The drones employed by INFOMAR are capable of mapping coastal and intertidal terrain with a high degree of vertical accuracy. This is essential as the aim is to merge these datasets, where possible, with the seabed bathymetry offshore to create a seamless map that crosses the boundary between land and ocean. Such a map would be vital for studies such as flood risk assessment and coastal erosion.
Whereas the offshore vessels utilise sonar technology, or acoustics, to map the depth of the seabed below sea level, the drones use a different method known as photogrammetry. Equipped with a high resolution digital SLR (Single Lens Reflex) camera, each drone takes a series of overlapping photographs of the ground while flying at a fixed altitude and in a series of parallel lines (similar to the parallel lines run by offshore survey vessels).
Photogrammetry is a method that has existed for a long time – it is essentially a way of measuring the distance to an object that appears in two or more photos taken from different angles (much like the human eye does all the time). However, with the advent of powerful computing, it is possible now to take many overlapping pictures over an area of landscape and generate a 3D model of its surface. Through pattern recognition and advanced processing, computers can analyse each pixel in these photographs and generate accurate point clouds of real features.

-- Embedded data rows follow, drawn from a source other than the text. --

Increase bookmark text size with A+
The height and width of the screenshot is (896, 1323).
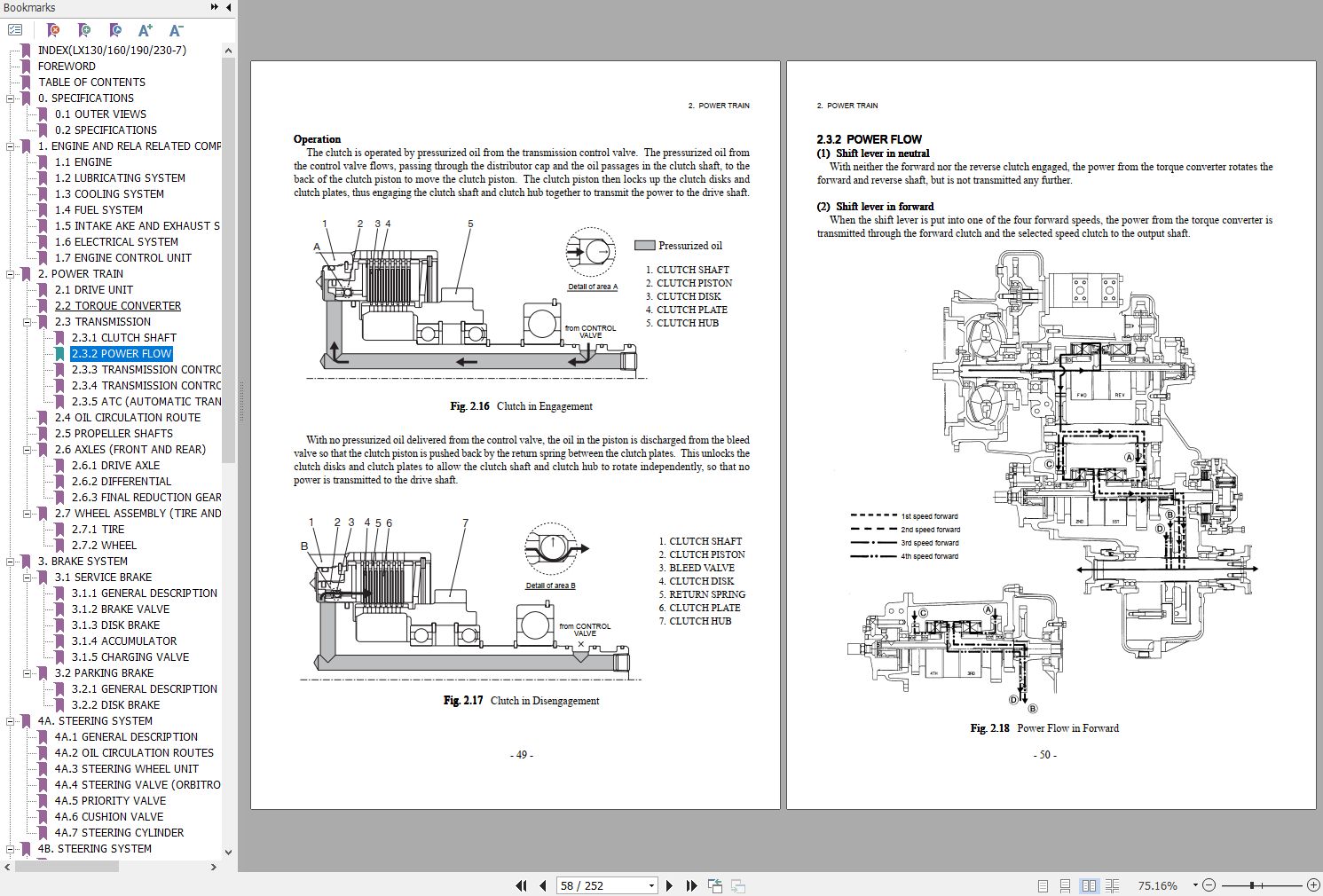[146, 29]
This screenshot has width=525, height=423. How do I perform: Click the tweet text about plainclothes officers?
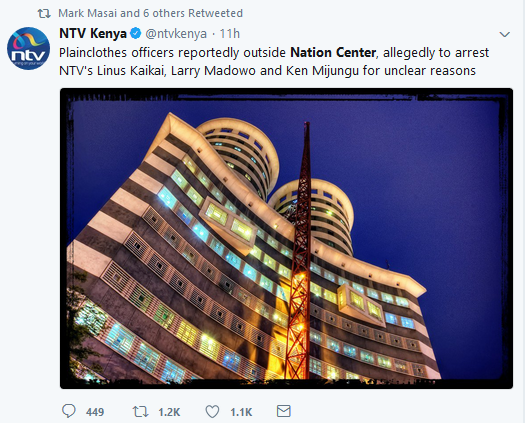(x=274, y=62)
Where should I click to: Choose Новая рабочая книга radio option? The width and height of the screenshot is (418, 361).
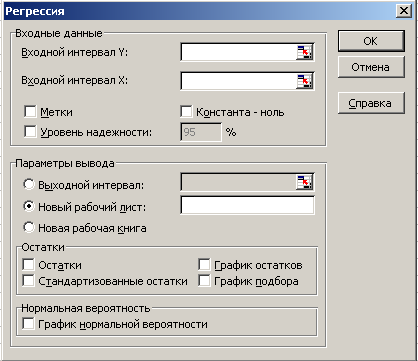pos(29,228)
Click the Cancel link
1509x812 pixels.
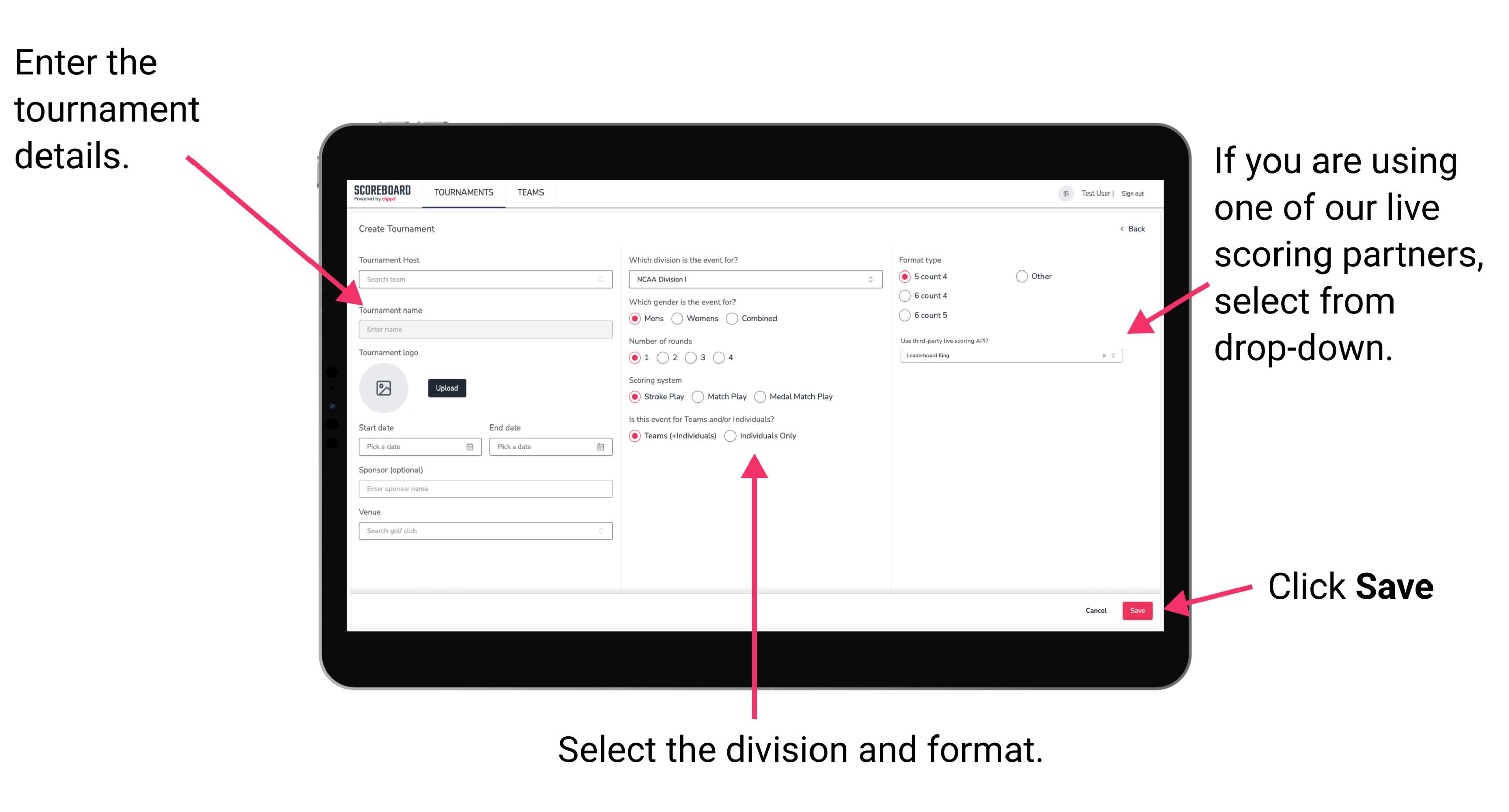point(1097,610)
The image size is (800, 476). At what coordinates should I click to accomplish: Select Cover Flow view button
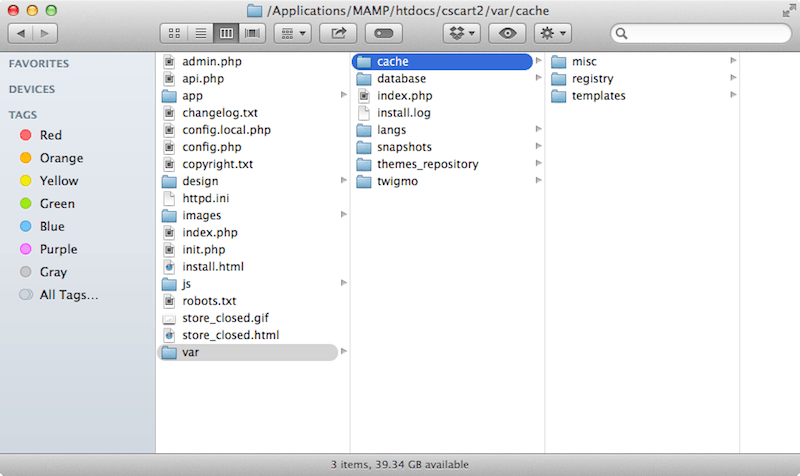[252, 33]
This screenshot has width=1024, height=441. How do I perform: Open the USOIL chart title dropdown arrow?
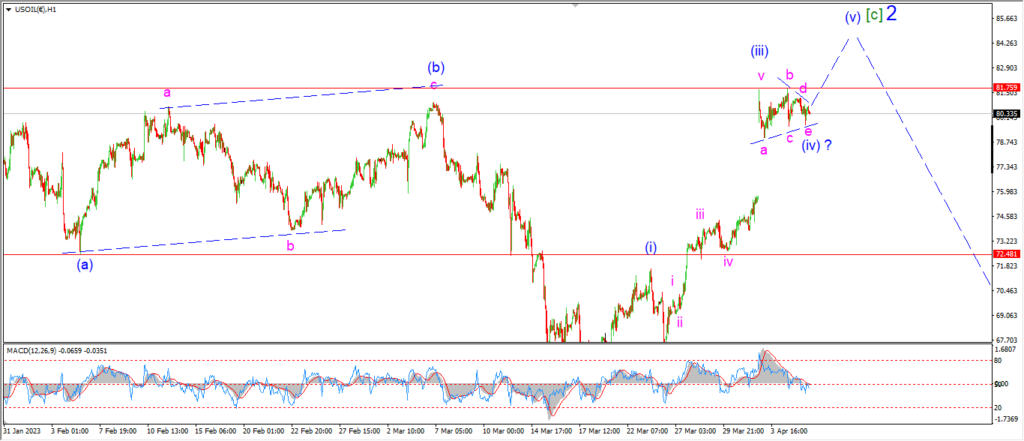7,10
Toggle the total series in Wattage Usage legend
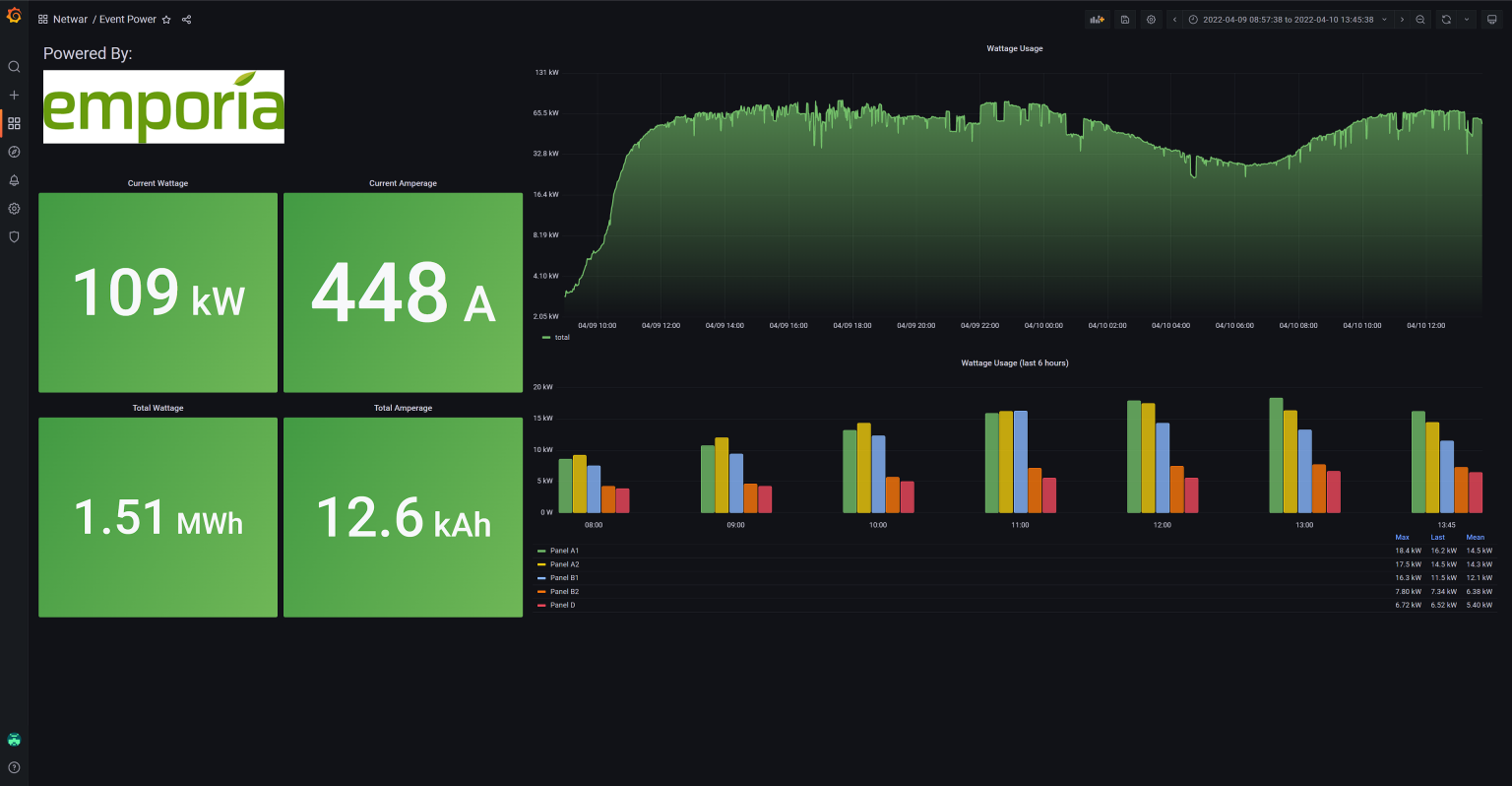The image size is (1512, 786). (561, 338)
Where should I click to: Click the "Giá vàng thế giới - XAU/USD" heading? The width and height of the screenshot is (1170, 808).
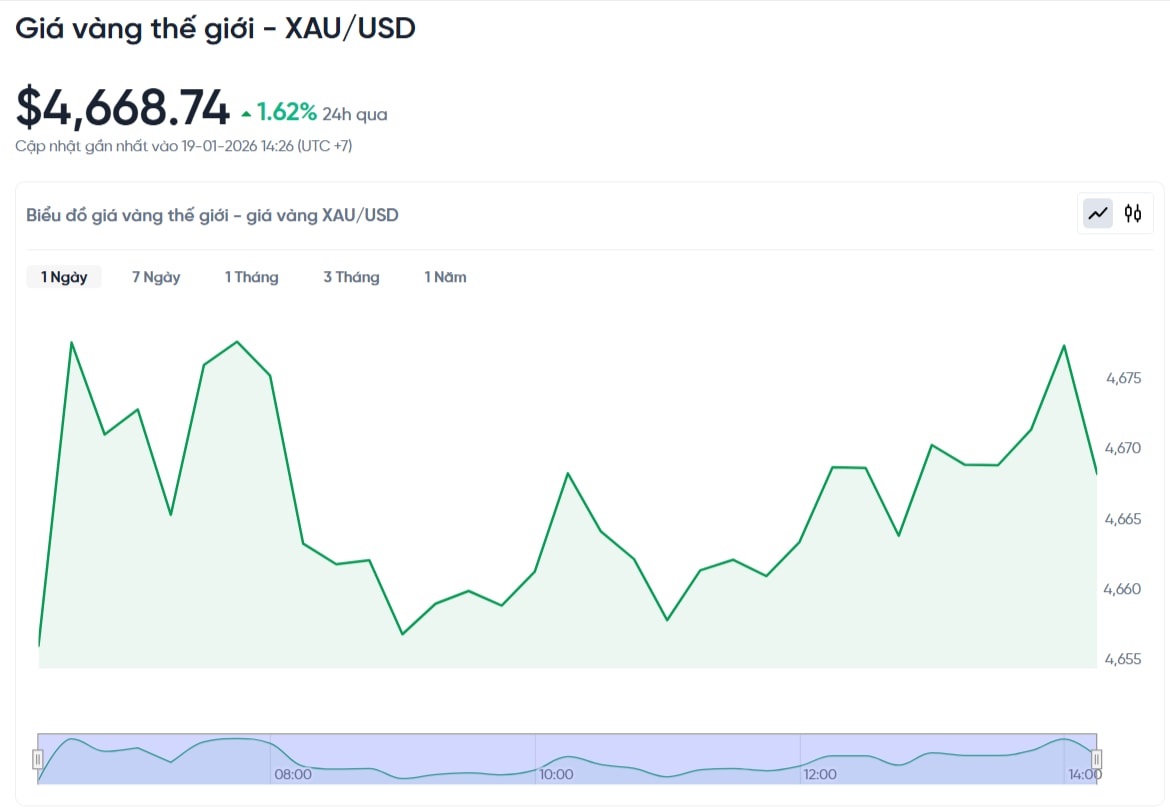pyautogui.click(x=215, y=28)

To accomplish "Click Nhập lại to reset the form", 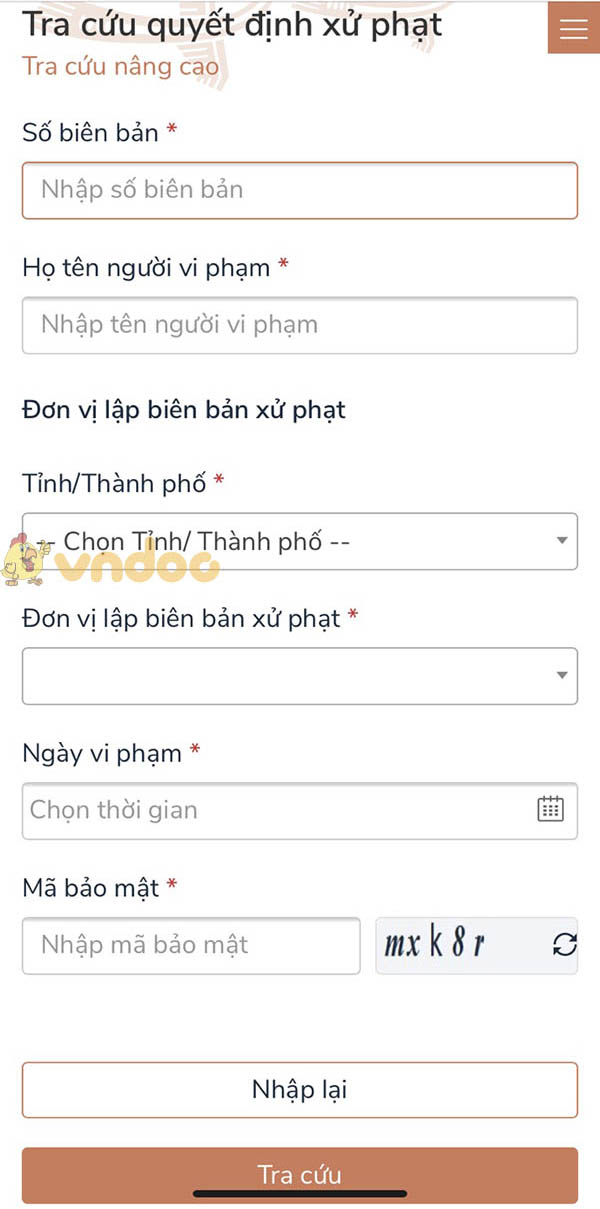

Such methods are possible with even basic cameras and a household object such as a coffee cup, as long as one has the appropriate software to import the photos and carry out the computation. However, simply mapping an object’s shape is not enough – for INFOMAR’s purposes, we must map landscape features relative to a real coordinate reference frame, such as the WGS84 ellipsoid (this is the basic default reference frame for most GPS equipment). For most drones to achieve this, it is necessary to place “control points” at various points in the area to be surveyed – these are simply clear, physical markers, such as an “X” painted on flat material. Theses markers must be visible in the final photographs. Their coordinates in 3D space, with respect to the WGS84 ellipsoid, are accurately recorded prior to the survey using GPS equipment. These points serve as a form of ground truthing, making it possible to hang the 3D landscape model in real space with respect to other datasets such as the bathymetry.
Certain drones, such as the MD4-3000, contain direct georeferencing capability and so do not need ground control points – though they still remain a useful quality control measure in such cases.